Building the dependency graph:
For each span with a parent:
edge = (parent.service_name → child.service_name, child.operation_name)
Record: call_count, error_count, latency histogram
Materialized view in ClickHouse (updated every 5 minutes):
CREATE MATERIALIZED VIEW service_edges
ENGINE = SummingMergeTree()
ORDER BY (source_service, dest_service, operation, time_bucket)
AS SELECT
-- Join span with its parent to get the edge
parent.service_name AS source_service,
child.service_name AS dest_service,
child.operation_name AS operation,
toStartOfFiveMinutes(child.start_time) AS time_bucket,
count() AS call_count,
countIf(child.is_error = 1) AS error_count,
quantileState(0.50)(child.duration_us) AS p50_state,
quantileState(0.95)(child.duration_us) AS p95_state,
quantileState(0.99)(child.duration_us) AS p99_state
FROM spans AS child
INNER JOIN spans AS parent
ON child.parent_span_id = parent.span_id
AND child.trace_id = parent.trace_id
WHERE child.parent_span_id != ''
GROUP BY source_service, dest_service, operation, time_bucket
Critical path analysis:
Given a slow trace, identify the critical path:
1. Build span tree from trace data
2. For each span, compute "self time" = duration - sum(child durations)

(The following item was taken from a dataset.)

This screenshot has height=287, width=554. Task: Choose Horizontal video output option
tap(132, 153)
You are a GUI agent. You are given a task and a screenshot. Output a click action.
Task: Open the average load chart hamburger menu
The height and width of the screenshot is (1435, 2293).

3. Critical path = longest path from root to leaf (the chain of spans
that determines total trace duration)
4. Highlight spans on critical path in red in the UI
5. For each critical path span, show self-time vs. child-time breakdown
Example:
API Gateway (total: 500ms)
→ User Service (total: 200ms, self: 30ms)
→ PostgreSQL (total: 170ms, self: 170ms) ← BOTTLENECK
→ Cache Service (total: 5ms, self: 5ms)
Critical path: API Gateway → User Service → PostgreSQL
Root cause: slow database query (170ms)
Anomaly detection on service graph:
- Compare current 5-minute latency percentiles against rolling 24-hour baseline
- If p99 latency for service edge (A → B) exceeds 2x the baseline → flag as anomalous
- Propagate anomaly upstream: if B is slow, A and everything upstream is likely affected
- Auto-generate alert: “payment-service → database p99 latency increased 3x (from 50ms to 150ms) starting 18:05 UTC”
7. Extensions (2 min)
- Continuous profiling integration: Attach CPU/memory profiles to slow spans automatically. When a span exceeds p99 latency, trigger a 10-second CPU profile on that service instance and link it to the trace.
- Trace-based testing: Record production traces, replay them in staging to verify new deployments handle the same request patterns correctly. Detect regressions before they hit production.
- Cost attribution: Use trace data to attribute infrastructure costs to teams/services. If team A’s service makes 60% of the calls to the shared database, charge 60% of the database cost to team A.
- Real-time streaming analytics: Instead of batch-building the dependency graph, use Flink to compute live service health scores from the span stream. Power a real-time “service weather map” dashboard.
- Distributed context beyond tracing: Propagate feature flags, experiment IDs, and tenant IDs in the trace context. Enable per-request routing, A/B test correlation, and multi-tenant debugging from the same infrastructure.